Sample Size | Animal Charity Evaluators

The term sample size refers to the number of participants in a study, or other units of observation. For example, if a Researcher recruits 2000 people to fill out a survey, we would say that the sample size of the study is 2000. Sample size is important because it affects how confident we can be that the results of a study tell us something about reality. There are a number of free online tools you can use to calculate sample size.

Background

Researchers use statistical analysis to determine conclusively whether certain observations in our data (e.g. an association between variables, a difference between groups) are real, or simply the result of chance.

Let’s consider a simple leafleting experiment. Imagine we randomly assign each participant in an experiment either to a treatment condition where they are given a leaflet that advocates for veganism, or a control condition where they are given a leaflet on an unrelated topic. A few months later, we administer a Food Frequency Questionnaire to assess how many animal products participants in each group have consumed over the previous two days. Let’s say we observe on follow-up that participants in the control condition reported consuming an average of 12.1 servings, while participants in the treatment condition report consuming an average of 11.9 servings. What conclusion should we draw here? Do these results tell us whether the leafleting intervention had an effect on consumption?
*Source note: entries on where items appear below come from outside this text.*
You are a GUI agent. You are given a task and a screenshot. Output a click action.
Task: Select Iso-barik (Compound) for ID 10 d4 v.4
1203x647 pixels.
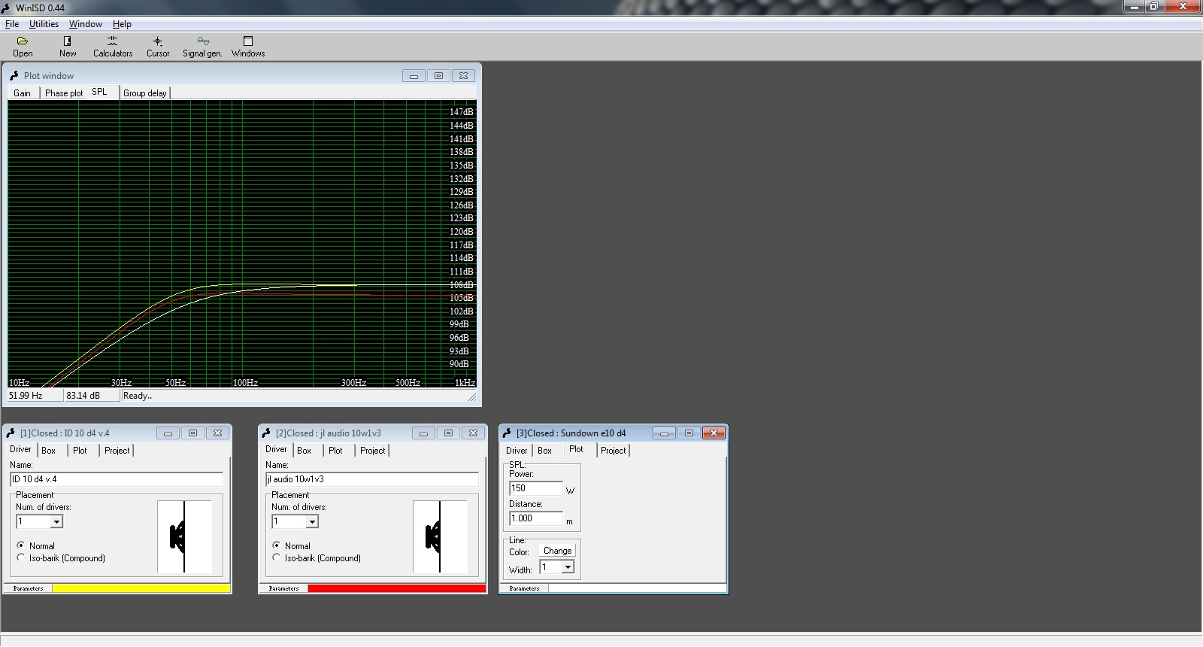point(21,557)
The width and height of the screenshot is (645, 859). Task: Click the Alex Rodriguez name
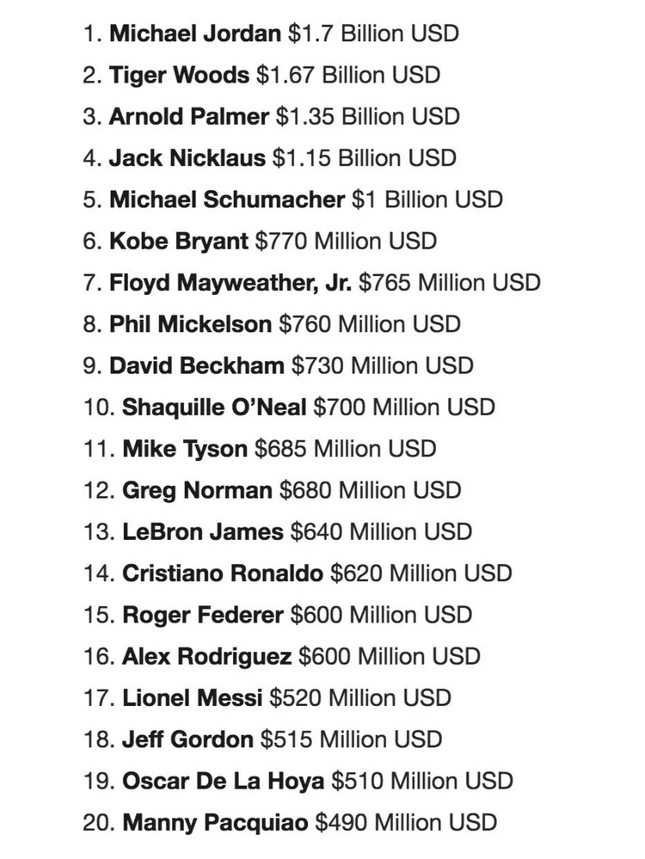206,657
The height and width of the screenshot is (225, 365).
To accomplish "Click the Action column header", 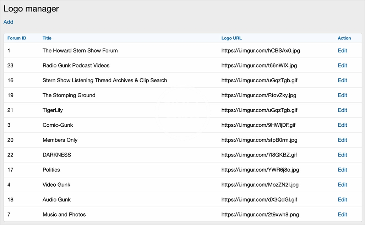I will (344, 38).
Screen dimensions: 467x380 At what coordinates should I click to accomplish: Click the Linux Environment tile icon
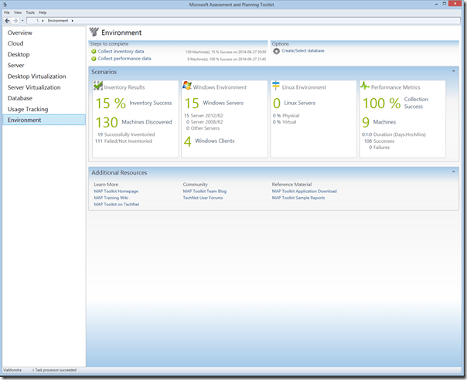click(x=276, y=86)
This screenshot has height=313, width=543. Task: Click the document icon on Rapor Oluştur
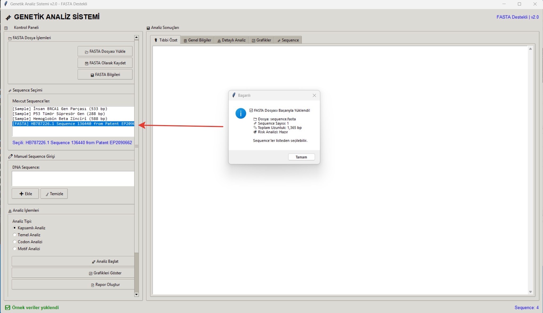92,285
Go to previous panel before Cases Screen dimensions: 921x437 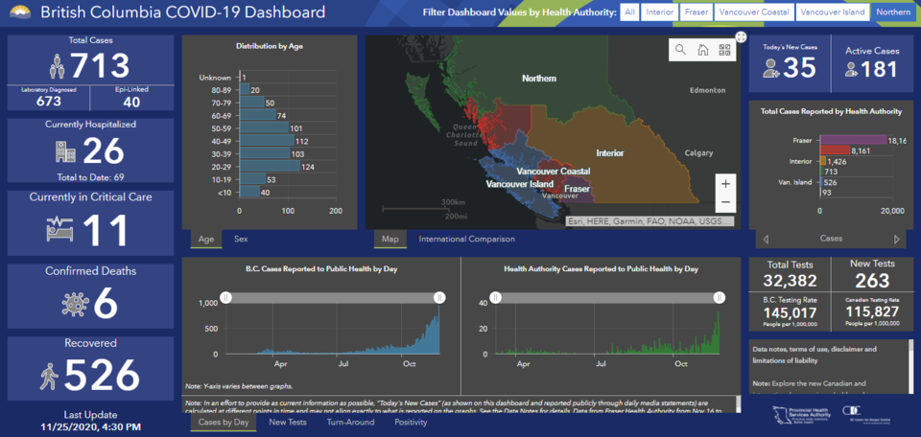point(766,239)
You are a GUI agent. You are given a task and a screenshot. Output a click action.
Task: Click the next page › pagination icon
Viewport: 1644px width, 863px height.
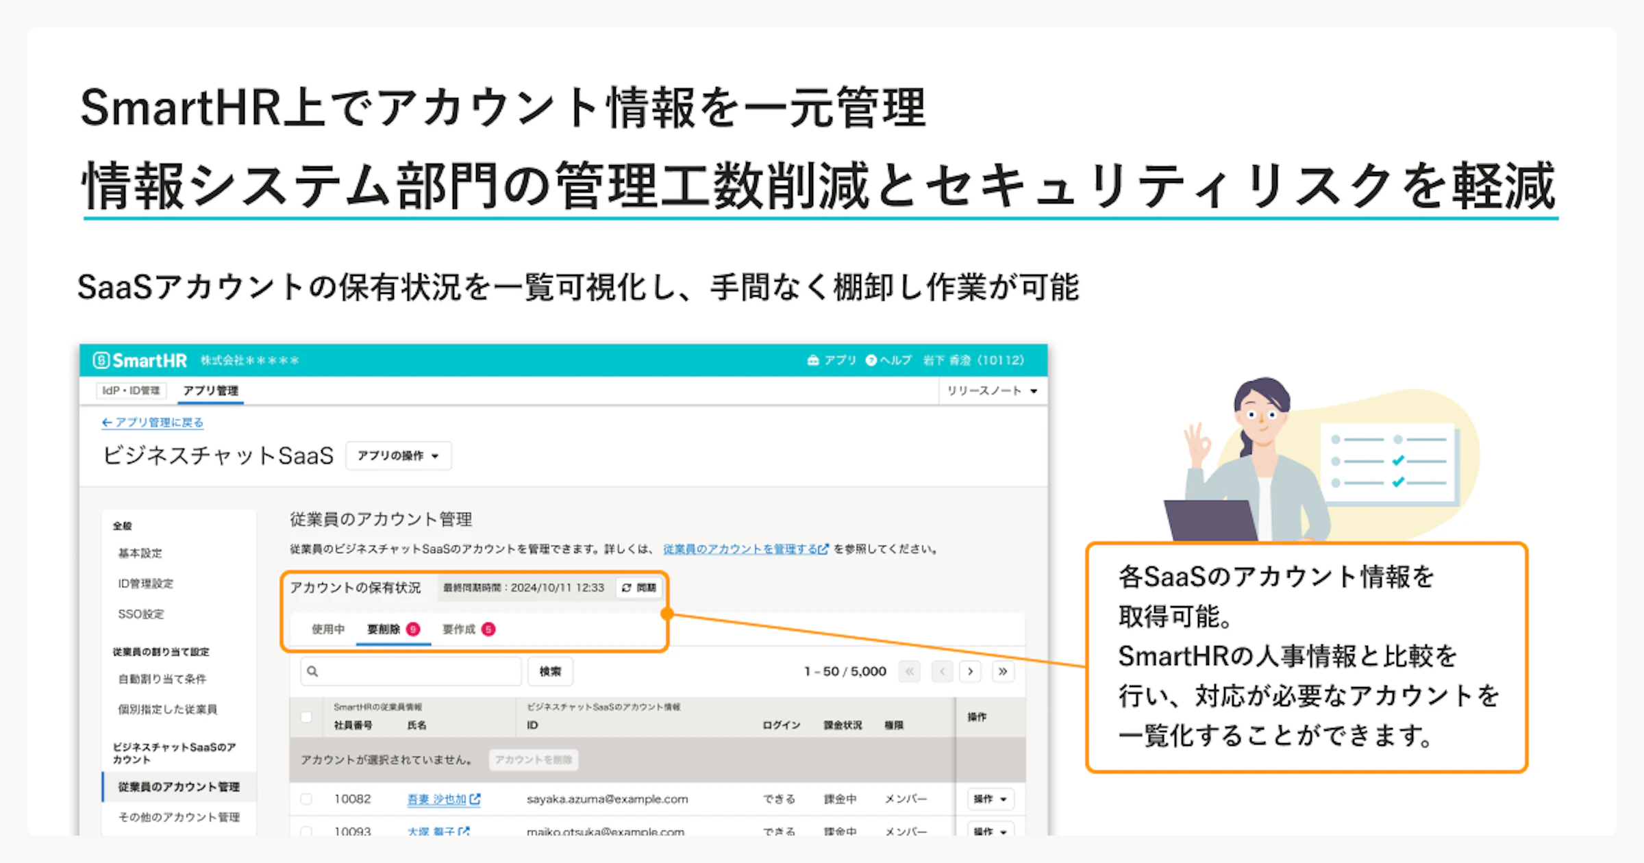tap(971, 672)
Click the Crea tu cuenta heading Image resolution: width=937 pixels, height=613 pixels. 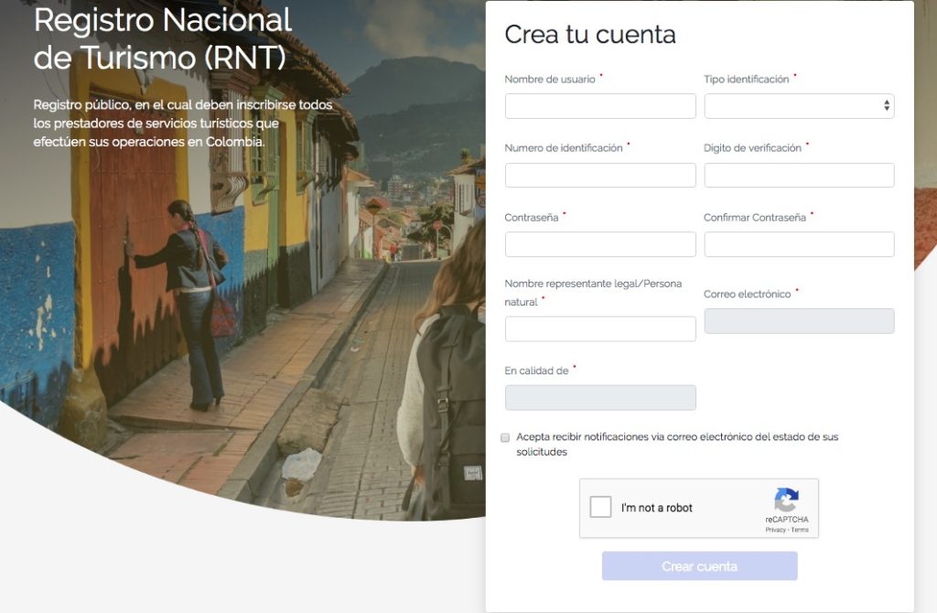(591, 35)
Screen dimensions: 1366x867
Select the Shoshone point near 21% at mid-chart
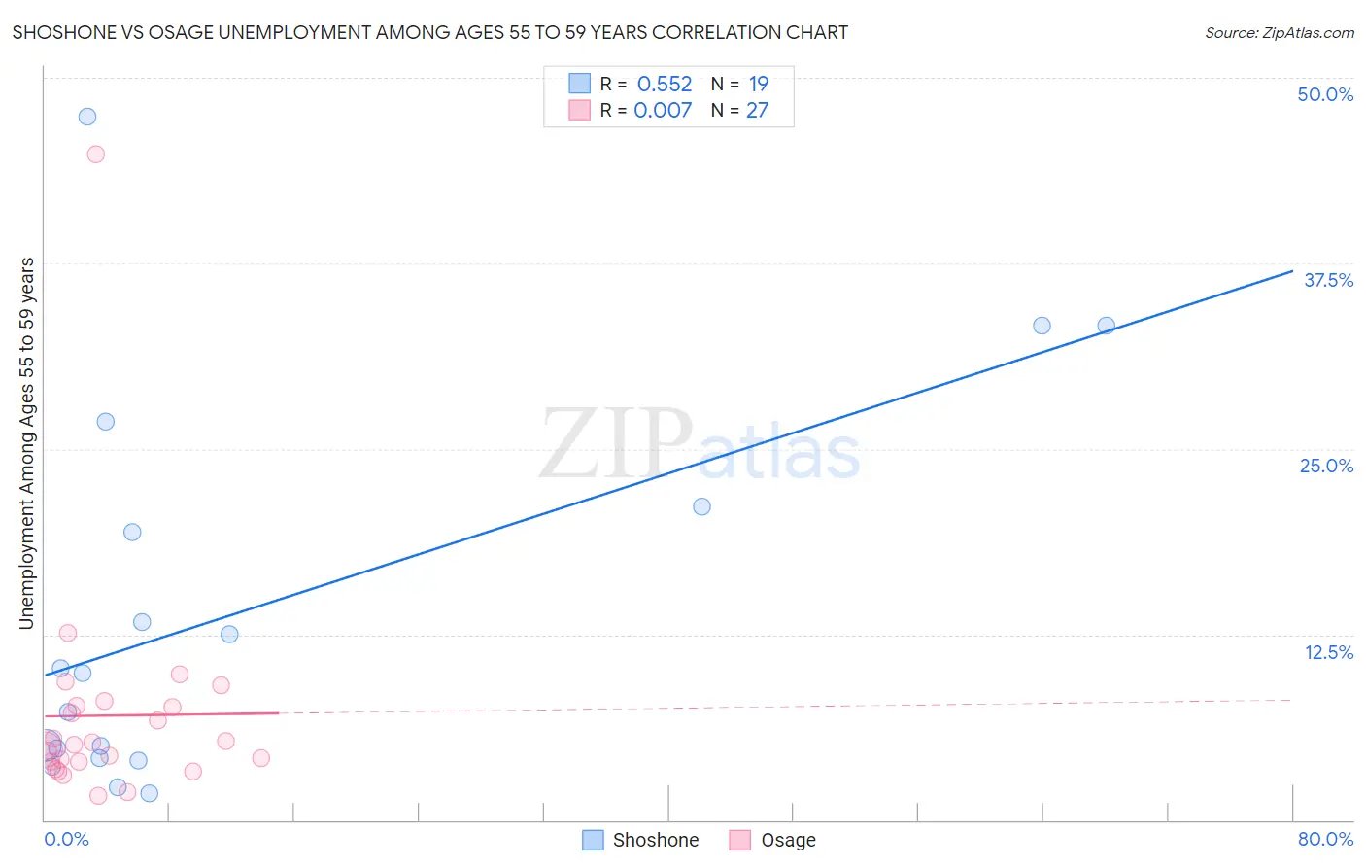[701, 506]
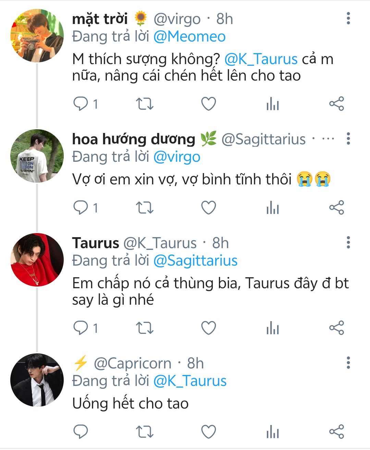Open more options on hoa hướng dương's tweet

[348, 139]
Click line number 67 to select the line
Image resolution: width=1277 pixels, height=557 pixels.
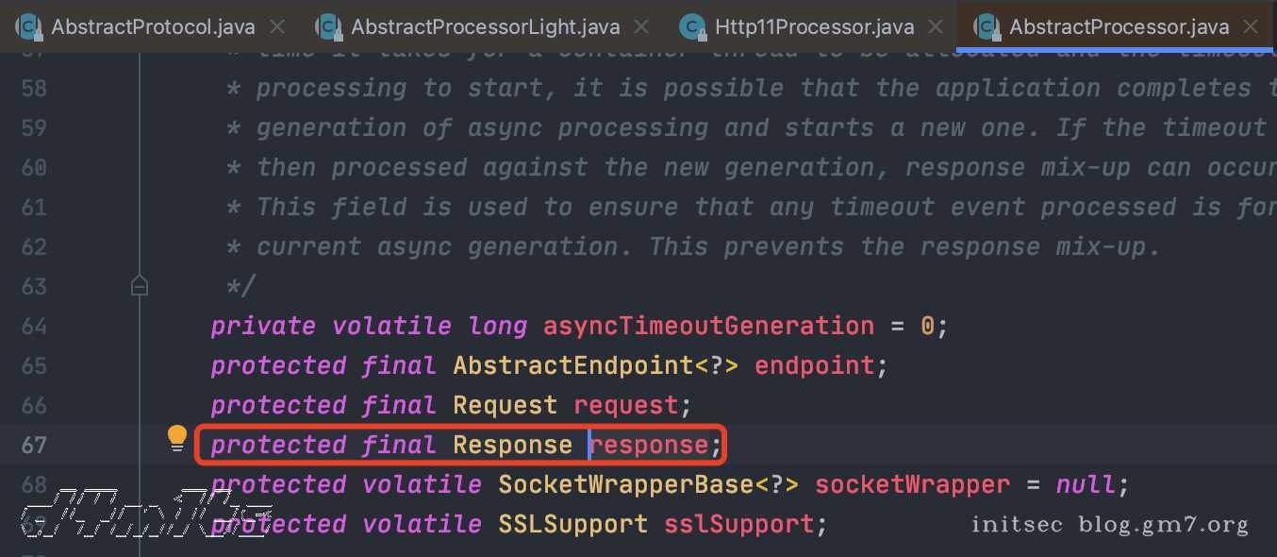[34, 445]
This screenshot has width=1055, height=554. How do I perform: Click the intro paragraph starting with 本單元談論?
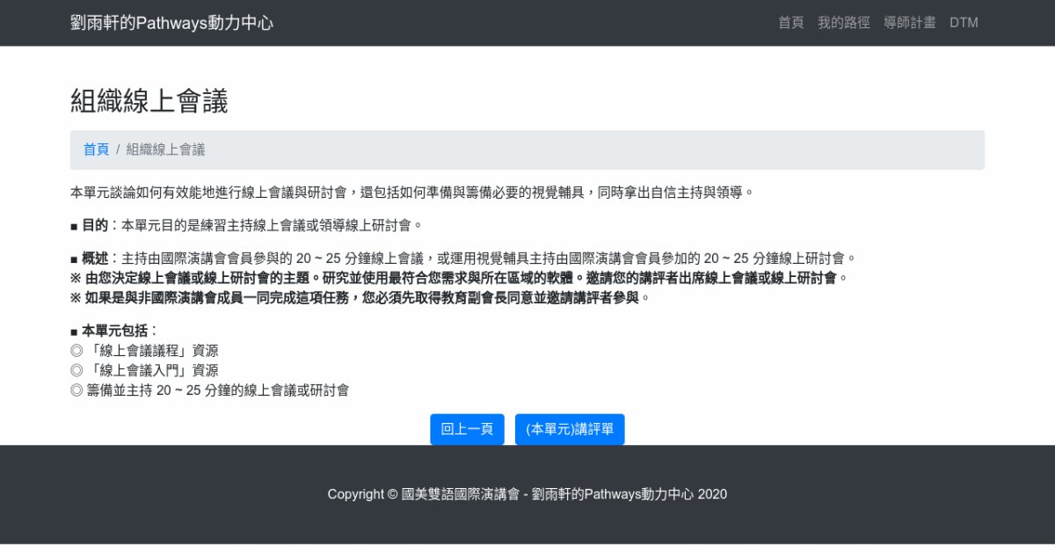click(x=411, y=192)
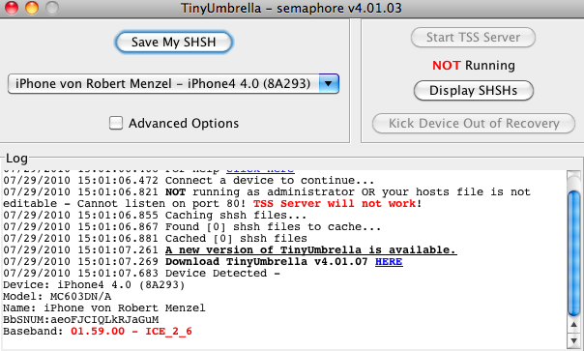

Looking at these results, we might be tempted to conclude that the leafleting intervention reduced consumption of animal products. We cannot say this conclusively, however, because it is also possible that the observed difference between conditions is simply the result of chance. To estimate whether the leafleting intervention had a real effect on consumption, Researchers would typically conduct a statistical significance test. If they observe that the result is statistically significant (i.e. p < .05, conventionally), they might conclude that the difference between conditions is real. In contrast, if they observe that the result is not statistically significant, they might conclude that the difference between conditions is probably due to chance.

An important and critical feature of significance tests is that they are sensitive to sample size. With a large sample size, there is an increased likelihood that we will find an effect if one exists, even if it is small. In contrast, with a small sample size, it can be difficult to conclusively detect small effects in our data, even if they are real. This is a critical consideration for animal advocacy research because we often care about these effects (e.g. small changes in diet).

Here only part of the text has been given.